The Ensembl regulation resources FTP site saw a facelift in release 87. The directory structures have been modified to make it easier to find files- the file names have become more descriptive and we now also provide our data in a greater variety of file formats. All data files on our FTP site now adheres to a naming convention, which is described in greater detail here. The filenames include the following information separated with a dot (‘.’):
- assembly version
- cell type (if applicable)
- feature type (if applicable)
- analysis name
- results type
- data freeze date
- file format.
The data available on our FTP site include:
Peaks: The set of peaks for transcription factors, histone modifications and variants that are part of our regulatory resources. In previous releases these used to be collated in one file, called ‘AnnotatedFeatures.gff.gz’, but with our recent expansion to 88 human cell types with ChIP-seq data, the file became too big. Therefore, we split it into separate files by cell and feature type in the ‘Peaks’ subdirectory. The peaks are now available in gff, bed and bigBed format.

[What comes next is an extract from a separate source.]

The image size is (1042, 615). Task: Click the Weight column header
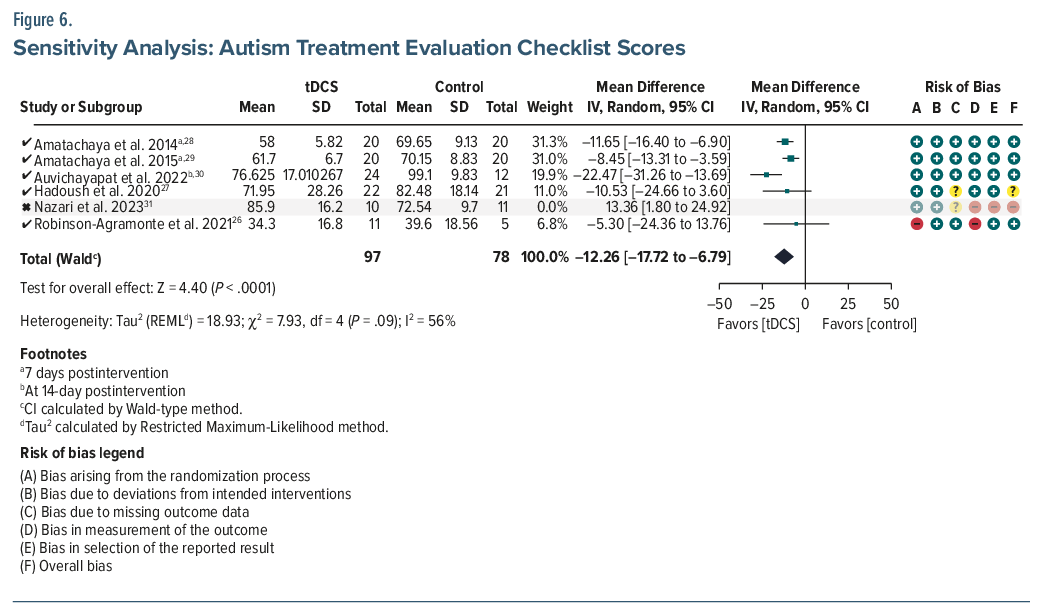coord(550,107)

Quality scores: The outcome of our quality checks from processing the ChIP-seq data that yielded the peaks. They are in JSON format in the ‘QualityChecks’ subdirectory:
- the number of mapped reads
- the estimated fragment length, the NSC and RSC values using phantompeakqualtools
- the proportion of reads in peaks
- the enrichment of the ChIP over the Input using CHANCE.
Regulatory build: The current set of regulatory features along with their predicted activity in every cell type. We provide one gff file per cell type in the ‘regulatory_features’ subdirectory.
Transcription factor motifs: The transcription factor motifs identified using position weight matrices from JASPAR in enriched regions identified by our ChIP-seq analysis pipeline in gff format.